━━━━━ Page excerpt ━━━━━
Privacy is also maintained as private keys and Zero Knowledge Protocols allow participants to share/expose only the data that is required for transactional, reporting or regulatory matters.
Liquidity
The shift to a fully digital infrastructure for the capital market where securities and cash are tokenized, promises to significantly reduce the time to fund for Issuers and increase the liquidity of all participants.
A key element that underpins both these factors is the optimisation of the value chain and intermediaries, enabled through the ability to automate settlement of transactions on a fractional basis utilising auto collateral facilities, eliminating liquidity spikes and allowing the efficient use of existing collateral no matter where it is held on the network.
When all participants migrate to working off the same data source the need for reconciliation delays and centralised settlement process will be significantly reduced facilitating a move to a T+0 settlement cycle. The protections that the regulatory environment affords today’s markets can be respected and enhanced providing the regulators with greater visibility of the markets in real-time.
The other key element of enhanced liquidity also leverages the core functionality of distributed ledger technology - fractional ownership through tokenization and the ability to auto collateralise across networks providing the potential for utilising liquidity across asset classes and geographic boundaries.
As demonstrated by the MAS and Bank of Canada the use of Hash Locked Time Contracts/Code “HTLC” allows cross network settlements. HLTC’s are smart contracts deployed within and across networks that allow the locking of assets on-chain until specified conditions are met. In this manner collateral held on a participants account in one jurisdiction would be able to be used as liquidity against settlement in another jurisdiction, without moving the underlying collateral.
The recognition of a wider range of collateral for liquidity purposes is likely to continue to increase, as demonstrated by the Central Bank's response to the current pandemic. A digital ecosystem is likely to increase this further allowing a broader range of fungibility as transparency, providence and full documentation are readily accessible on-chain.
━━━━━ Entries shown ━━━━━
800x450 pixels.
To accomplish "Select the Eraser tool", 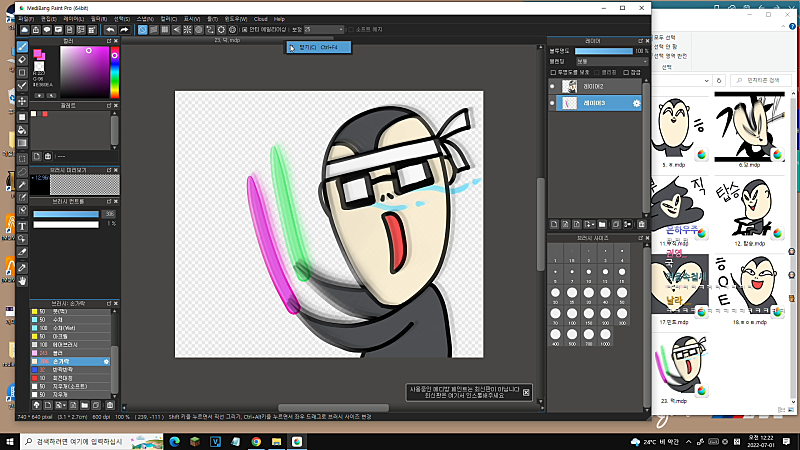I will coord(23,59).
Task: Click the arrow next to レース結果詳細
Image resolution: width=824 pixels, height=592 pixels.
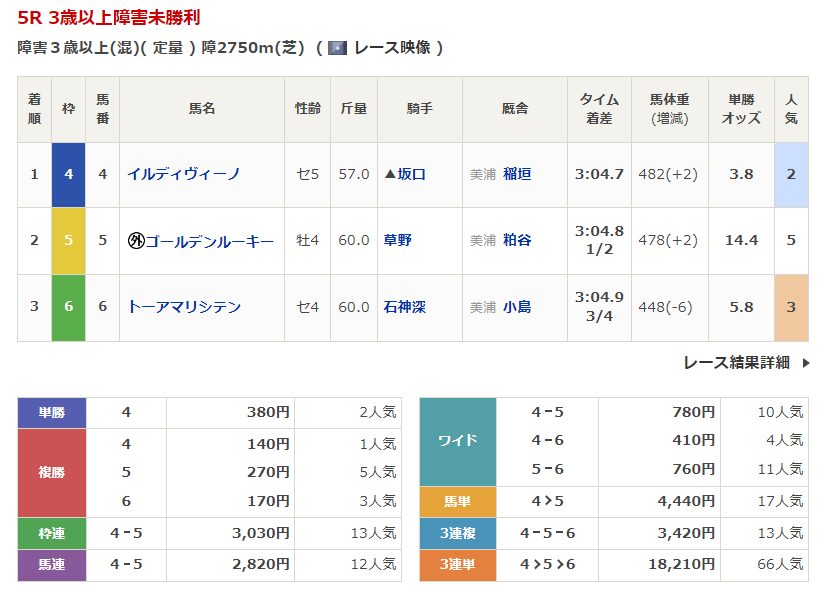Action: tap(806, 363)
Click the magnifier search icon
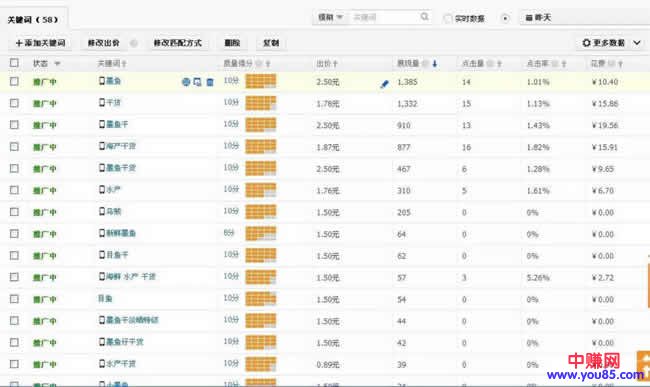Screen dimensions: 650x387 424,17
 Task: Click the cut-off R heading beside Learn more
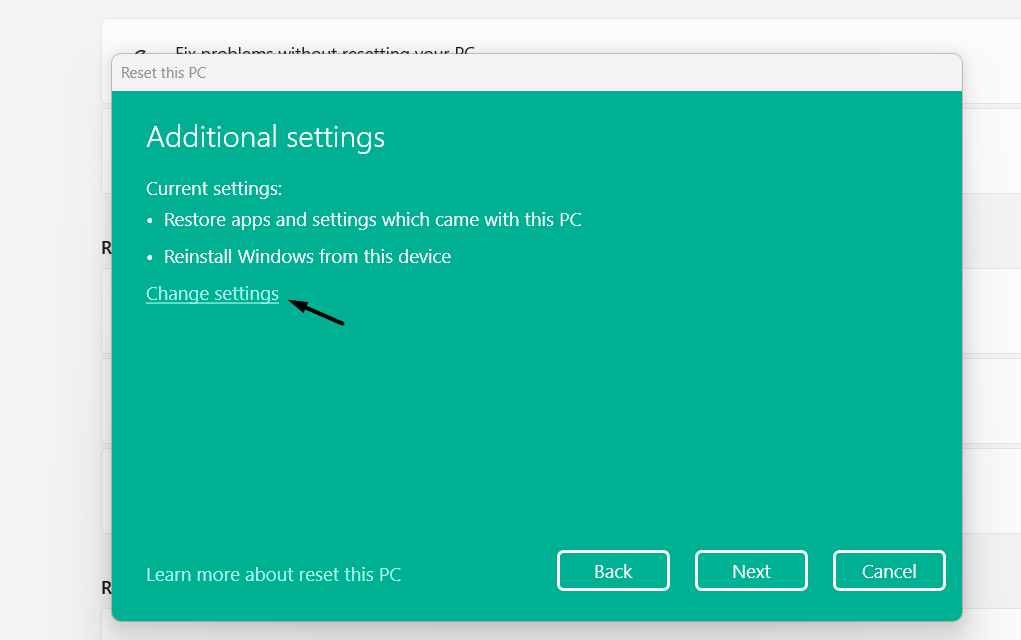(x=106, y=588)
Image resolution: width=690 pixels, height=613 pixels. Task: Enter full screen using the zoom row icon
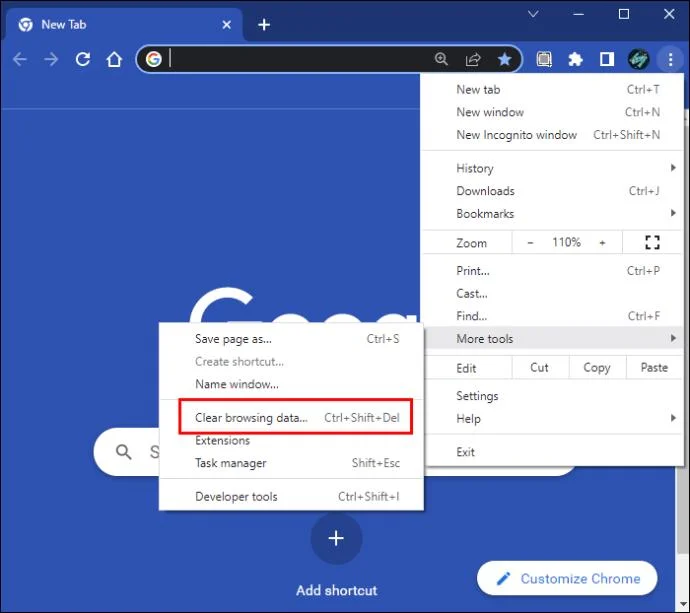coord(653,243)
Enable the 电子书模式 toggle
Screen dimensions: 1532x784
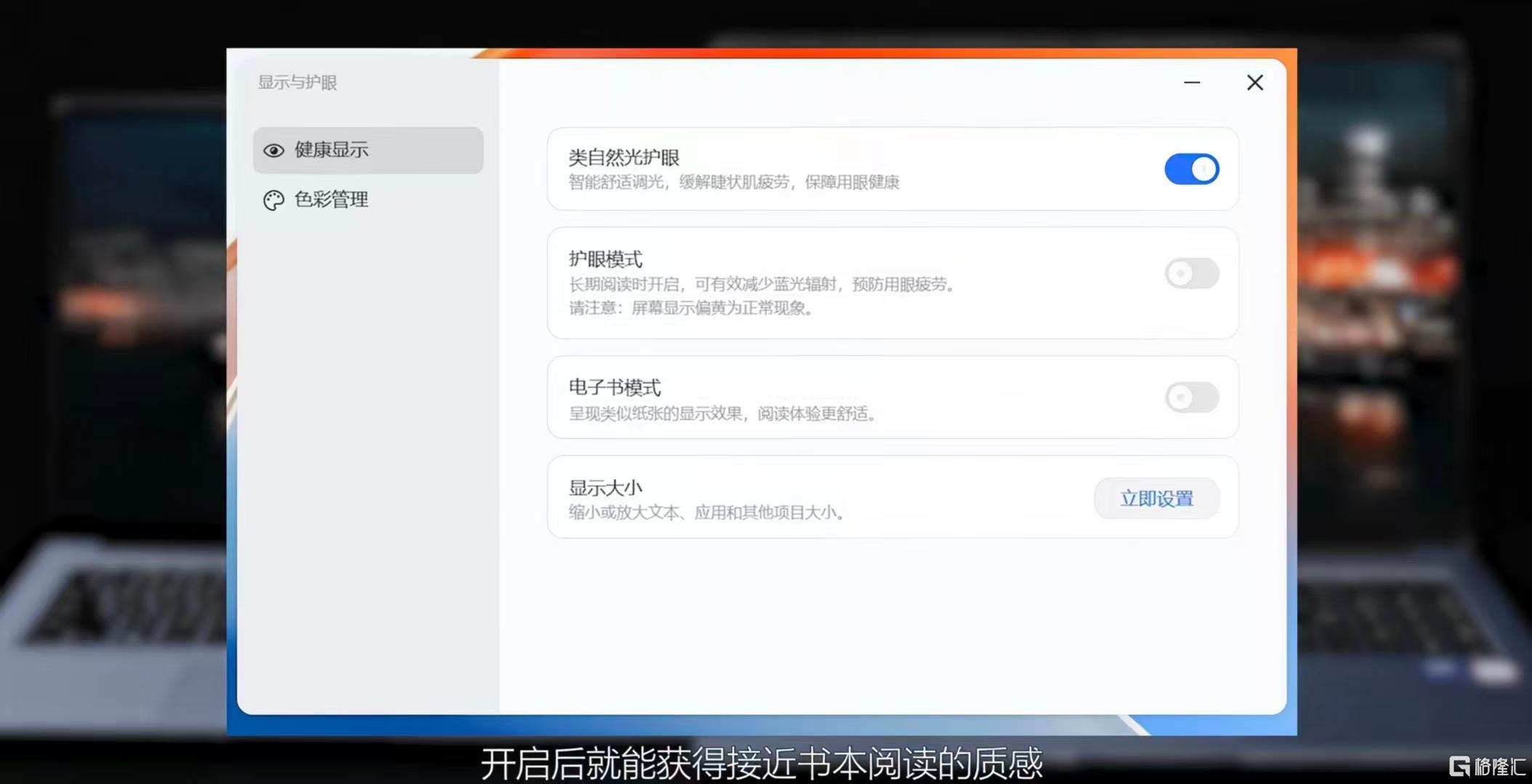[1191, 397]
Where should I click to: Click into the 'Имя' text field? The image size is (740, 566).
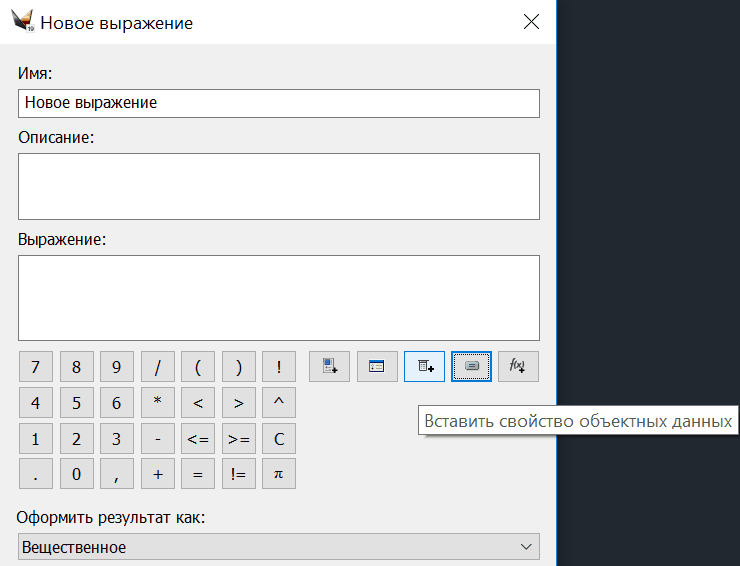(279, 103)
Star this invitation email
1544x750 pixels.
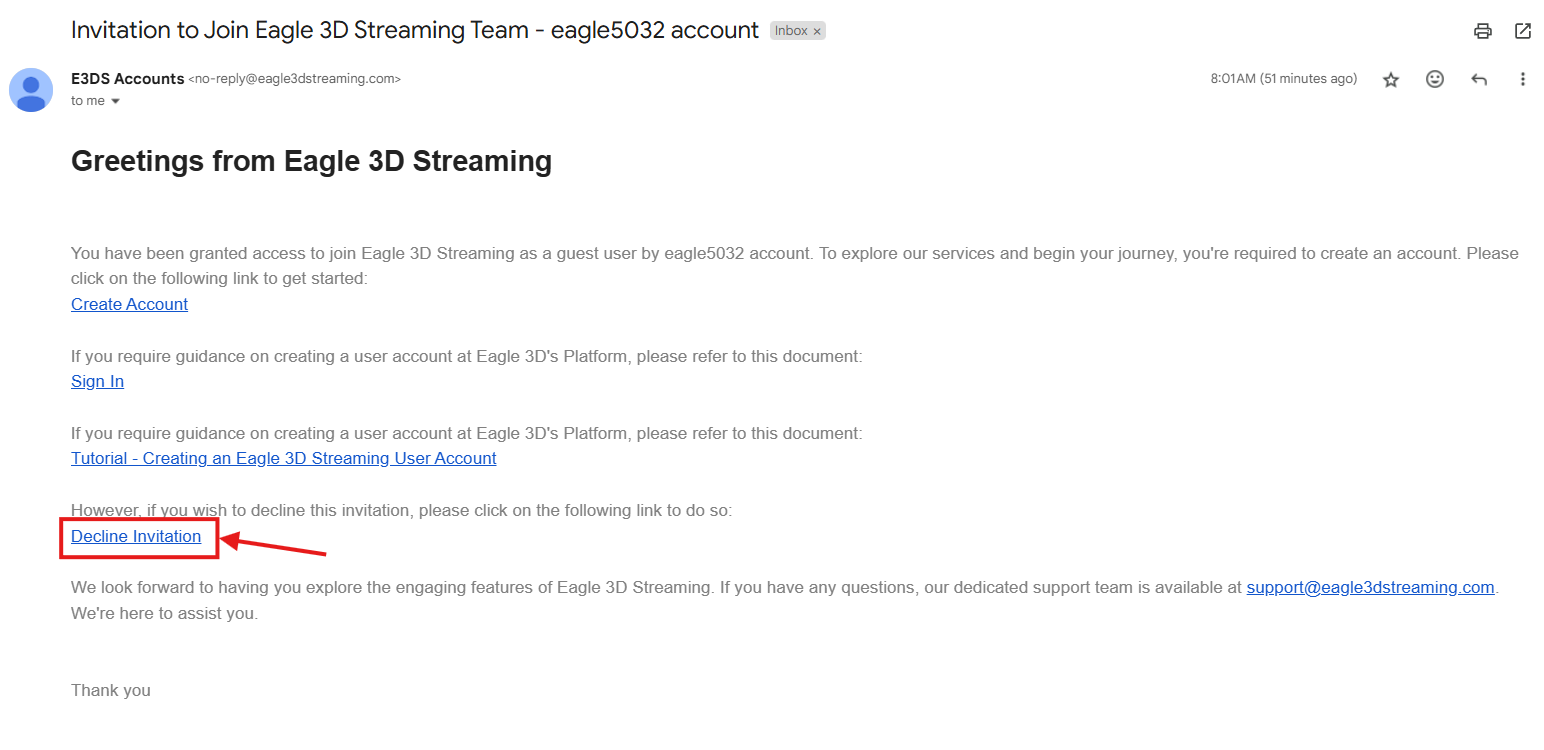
━━━━━
What you will do:
a. In the excerpt on tokenized capital markets, which institutions demonstrated that Hash Locked Time Contracts allow cross-network settlements?
b. Quote the excerpt on tokenized capital markets exactly, starting at "As demonstrated by the MAS" and ending at "the underlying collateral.".
c. Extend the excerpt on tokenized capital markets and liquidity, picking up after its final sentence.
The data has nothing to do with the excerpt on tokenized capital markets.

Results:
a. The MAS and the Bank of Canada.

b.
As demonstrated by the MAS and Bank of Canada the use of Hash Locked Time Contracts/Code “HTLC” allows cross network settlements. HLTC’s are smart contracts deployed within and across networks that allow the locking of assets on-chain until specified conditions are met. In this manner collateral held on a participants account in one jurisdiction would be able to be used as liquidity against settlement in another jurisdiction, without moving the underlying collateral.

c.
Security
A fully digital ecosystem will also be able to take advantage of the rapid improvements the industry is seeing in cryptographic security protocols. The ability for data to be encrypted on chain and in rest/stasis supports the evolution of new custodial models where the management and safekeeping of data and the Private Keys extends current business models into new areas.
The storage and management of that data could see the development of partnerships with the Custodians of the future and the large tech providers such as Amazon (AWS) or Microsoft (Azure) bringing scale to the market and the required infrastructure to support a global ecosystem.
As a code based system a DLT network has the ability to be compliant by design and remain compliant through the changing regulatory landscape. This ability to update systems and compliance frameworks at the infrastructure level will increase the ability of Regulators to deploy rules and reduce the Bank’s cost in deploying rules.
So is the question, When, not if?
Reduced costs, greater efficiency and transparency and the opportunity to develop new analytics based revenue streams, appears compelling? What is delaying the Fintech drive into Capital Markets?
Unlike the payments space where Fintech has made significant inroads, the risk profile of the Capital Markets and the level of integration of the financial markets infrastructure is significantly more concentrated. With average transaction sizes in the Millions and the infrastructure already extensively networked across the value chain, risks and reduced ability for participants to switch providers, increases the hurdle to change. Like changing engines in mid flight there are risks but at some point the old engine itself becomes the legacy issue.